With the smell of BBQ ribs, greens, baked beans and freshly baked brownies filling the air, DeWayne sits at the table in the cafeteria of Harbor House and shares his story. “I came from a good home, and a family of means,” DeWayne said. “When I was younger, I was diagnosed with schizophrenia and I felt so ashamed. I struggled, and at that time couldn’t cope.”
DeWayne says he refused to take his medication because of the stigma attached to his mental illness. So he began self-medicating using drugs and alcohol to cope but spiraled further out of control, or as he jokes, “I fell further down the rabbit hole”.
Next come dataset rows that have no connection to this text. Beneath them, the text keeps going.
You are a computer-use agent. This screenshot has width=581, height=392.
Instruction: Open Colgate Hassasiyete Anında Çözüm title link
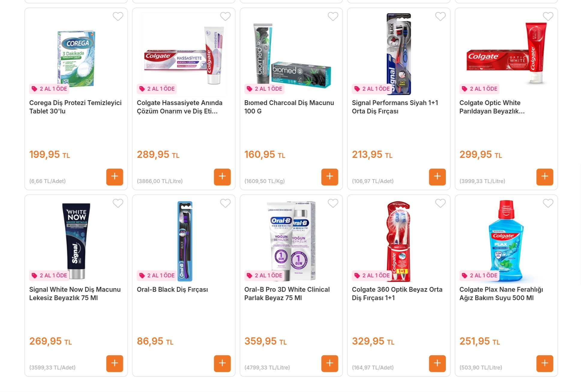[x=179, y=107]
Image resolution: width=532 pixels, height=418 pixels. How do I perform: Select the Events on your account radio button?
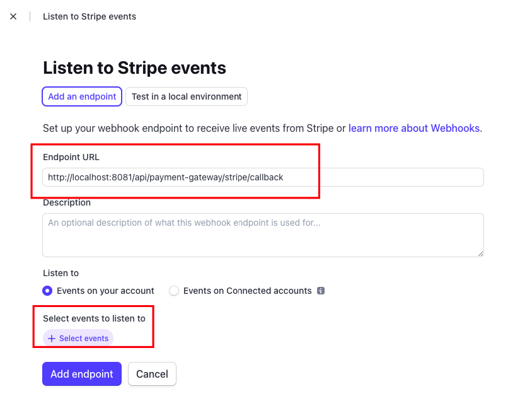click(47, 291)
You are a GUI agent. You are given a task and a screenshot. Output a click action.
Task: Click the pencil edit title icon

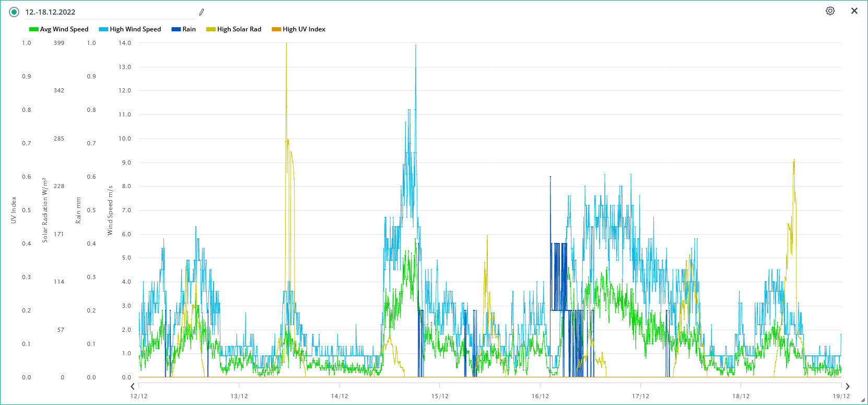[x=202, y=12]
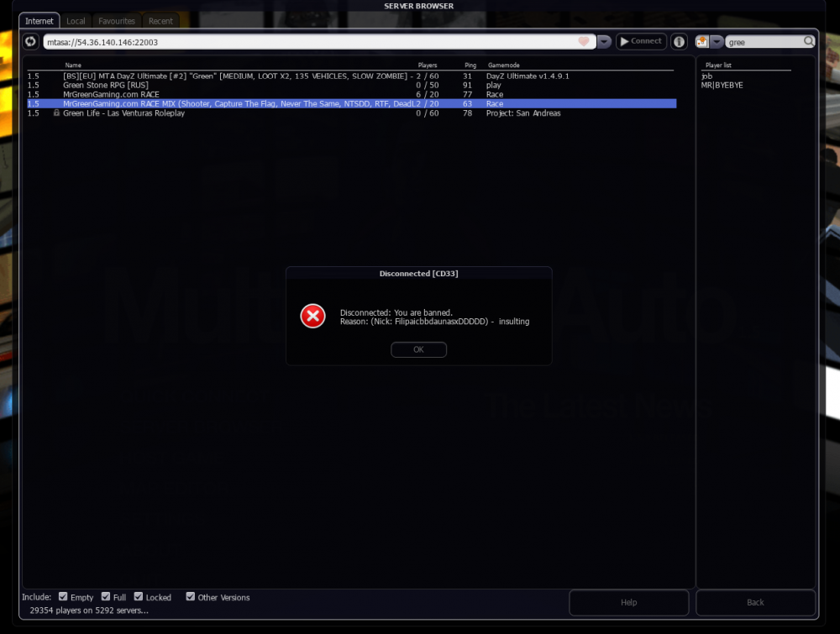Open the Recent tab
The width and height of the screenshot is (840, 634).
pyautogui.click(x=160, y=21)
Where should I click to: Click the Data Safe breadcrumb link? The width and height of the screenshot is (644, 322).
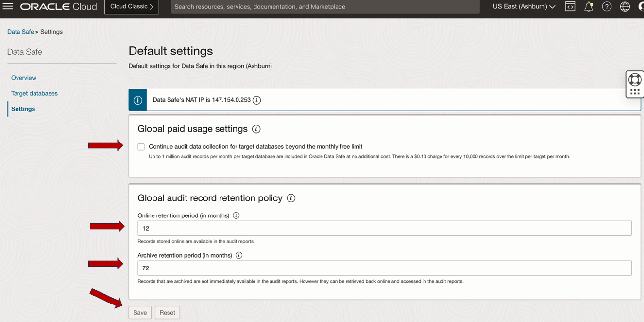tap(20, 32)
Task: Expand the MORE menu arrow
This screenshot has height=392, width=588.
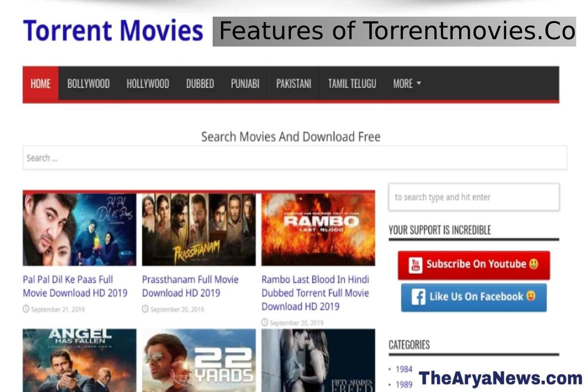Action: point(419,84)
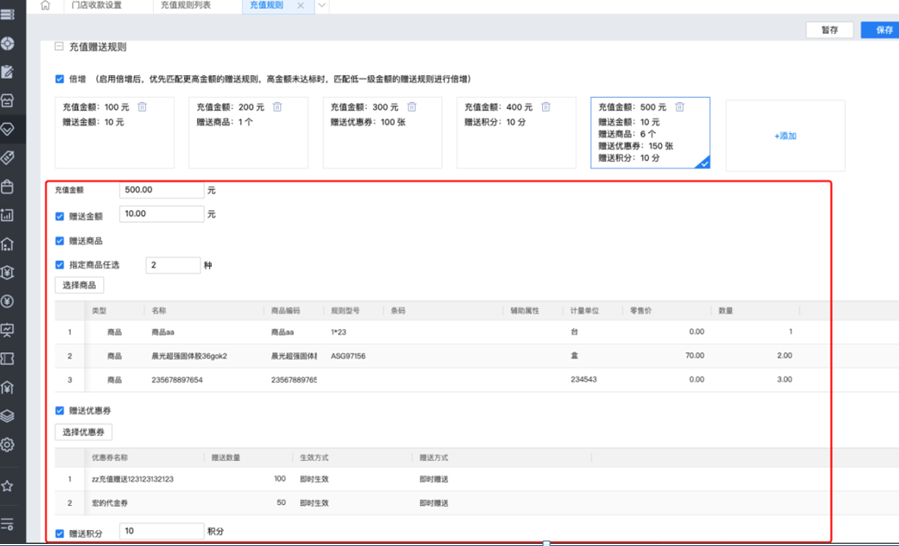Remove the 300 元 recharge rule

pyautogui.click(x=411, y=107)
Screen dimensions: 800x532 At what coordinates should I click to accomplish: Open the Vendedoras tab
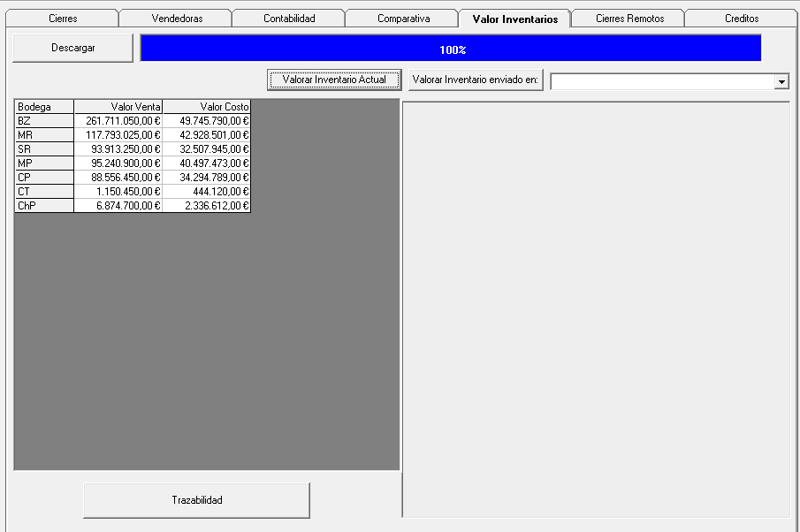click(176, 19)
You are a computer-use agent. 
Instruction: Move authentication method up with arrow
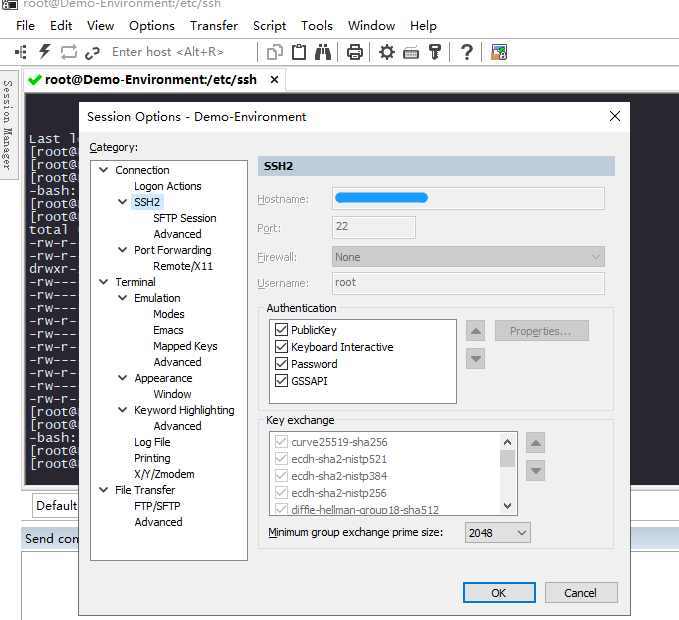point(476,331)
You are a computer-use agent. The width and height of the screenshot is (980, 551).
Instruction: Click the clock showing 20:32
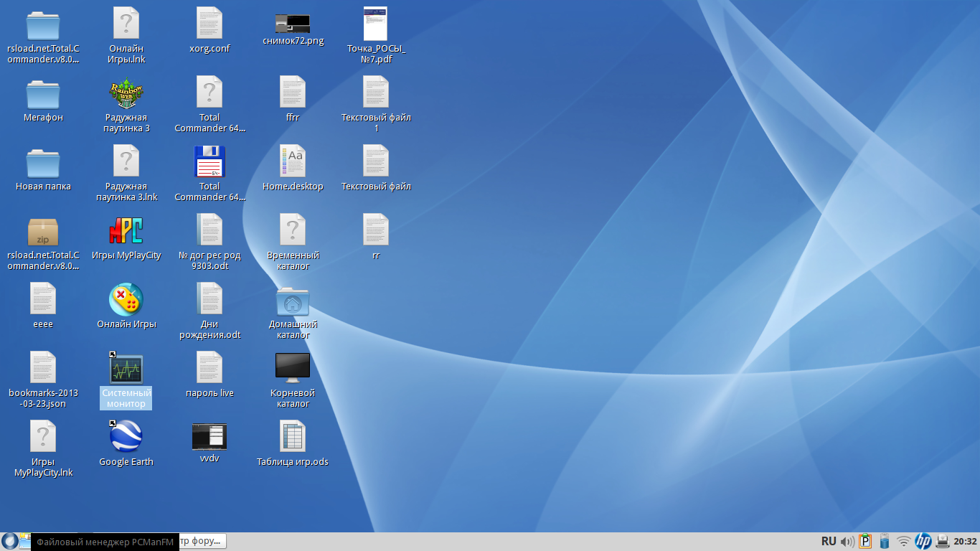tap(965, 542)
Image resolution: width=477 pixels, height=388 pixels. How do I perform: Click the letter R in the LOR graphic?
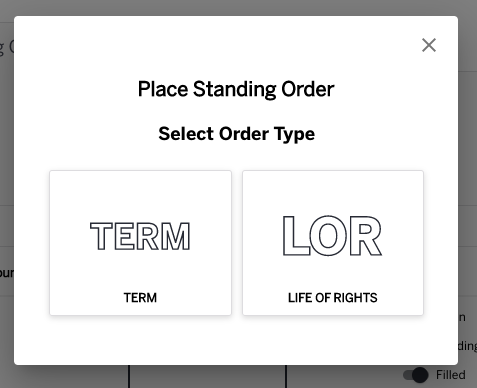tap(366, 236)
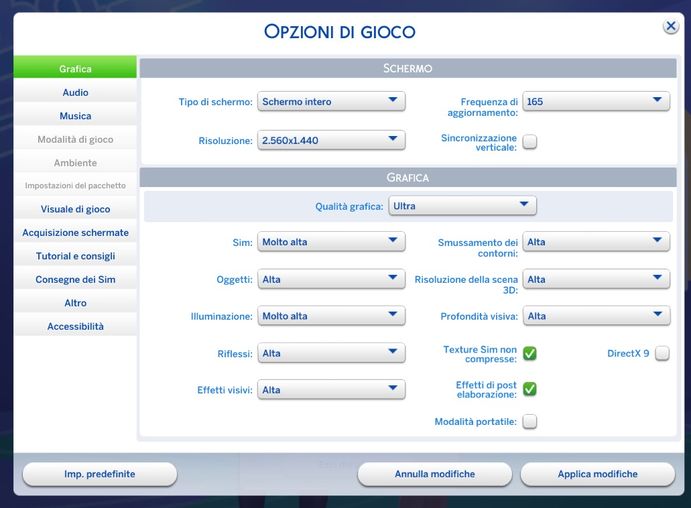Switch to the Audio tab

pyautogui.click(x=75, y=93)
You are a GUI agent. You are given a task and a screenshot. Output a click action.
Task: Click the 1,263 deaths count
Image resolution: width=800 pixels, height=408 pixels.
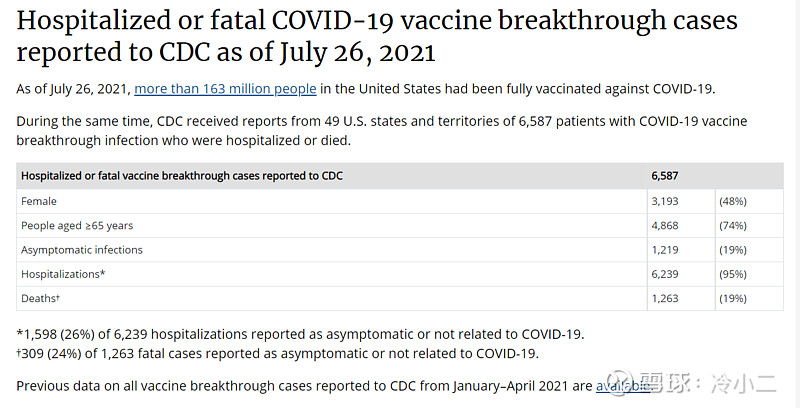[665, 298]
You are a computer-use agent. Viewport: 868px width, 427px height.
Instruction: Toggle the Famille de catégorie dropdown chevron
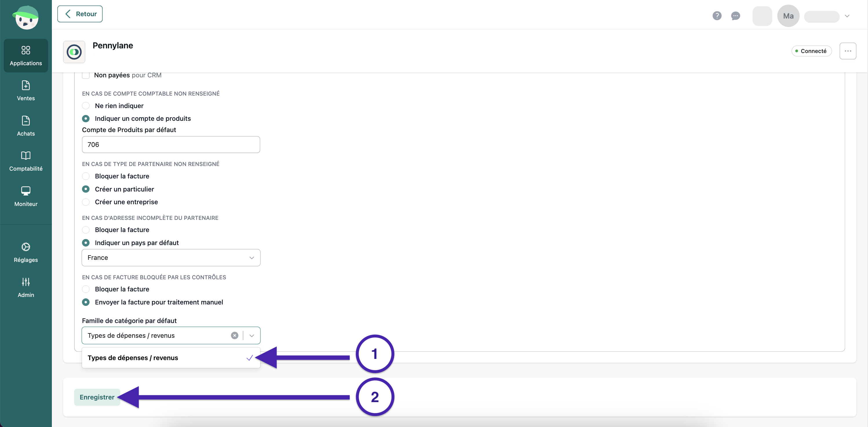click(252, 336)

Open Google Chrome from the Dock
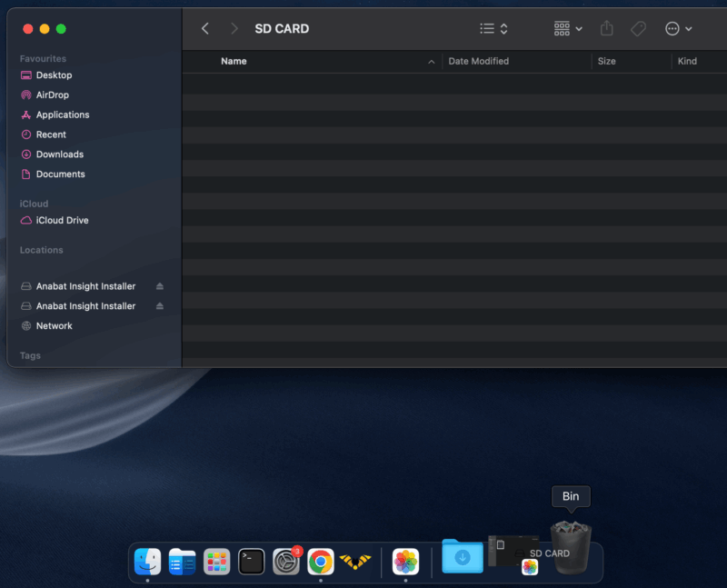(320, 562)
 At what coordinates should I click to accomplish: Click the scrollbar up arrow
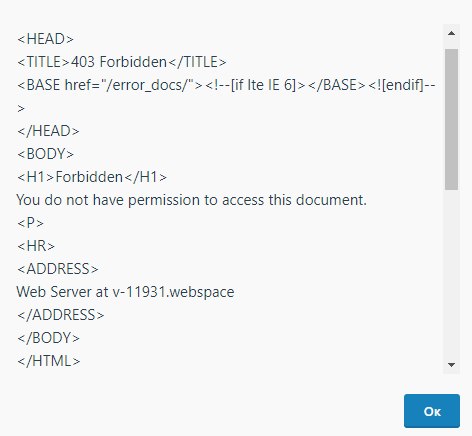pos(451,33)
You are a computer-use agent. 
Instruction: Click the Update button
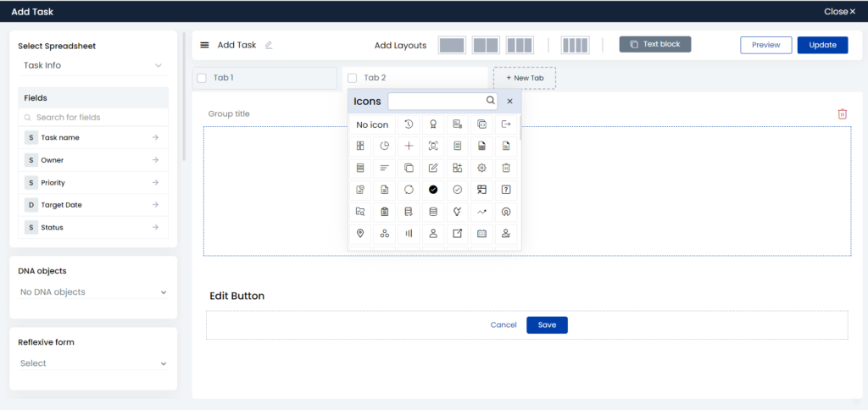[x=822, y=45]
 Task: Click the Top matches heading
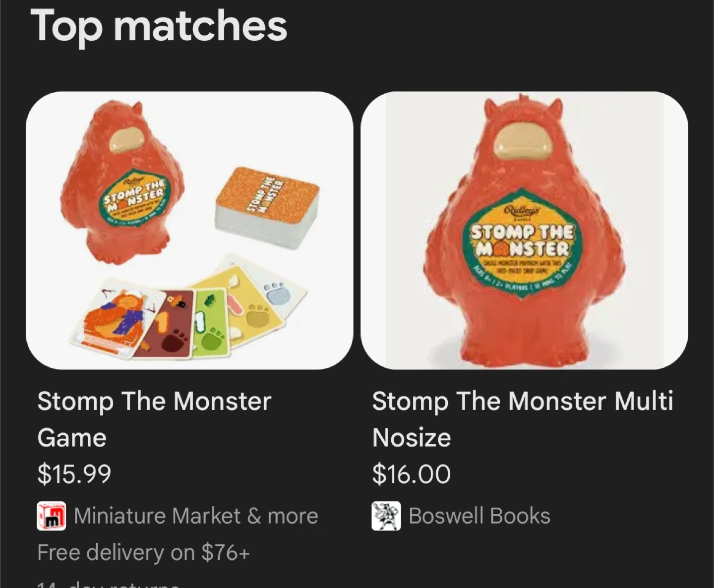click(159, 26)
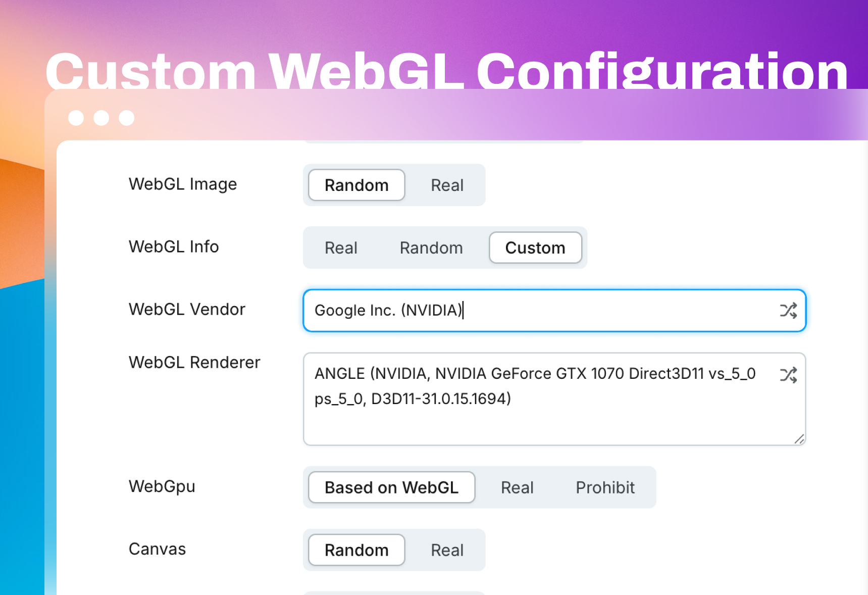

When he came to The Salvation Army Harbor House, Jim Chapman, who was the shelter director at the time, helped DeWayne get enrolled into the program. DeWayne remembers getting moved into the dorm and feeling lost, but he quickly became friends with the Lead Cook at the time. The Lead Cook learned that DeWayne not only enjoyed cooking but was a good cook himself. DeWayne started serving in the kitchen as a resident, and soon after began cooking most days. For him, he’d found a calling and a soothing type of therapy.
“Harbor House gave me the tools I needed to get a job, (at An Affair 2 Remember, where he is still employed today) save money and get a place of my own.” DeWayne reminisced, “Deli was my assigned case manager, but Jim Chapman was in the trenches with me and was really everyone’s case manager. He was good at one on one and worked directly with me and helped me so much. I was impressed because Jim didn’t hesitate to do any job that needed to be done at Harbor House. I felt like he truly cared.”
DeWayne shared that his sister picked him up every weekend and took him home to keep him connected with family and every Sunday they attended Sugar Grove Baptist Church.
Speaking fondly DeWayne said, “Harbor House was a safe place where I found myself. They encouraged me to take my meds and to not feel ashamed.” Harbor House staff connected DeWayne with another agency that could help him address his mental illness. The staff also encouraged him to get clean and sober, regroup and realize his self-worth.
Eight years later, DeWayne is back at Harbor House. Not as a resident, but as the Lead Cook. “Tammy Redden encouraged me to come and work for Harbor House,” DeWayne said. “I put it off and put it off and then finally submitted my application and was hired. So now I work at An Affair 2 Remember and Harbor House doing what I love.”
He said his favorite thing about Harbor House is the camaraderie of people. “There are so many different people that come through the doors and seeing them actually get the help they need… I love being a part of that!”
DeWayne smiled and said, “The Salvation Army saved my life. They lit a fire inside and inspired me.”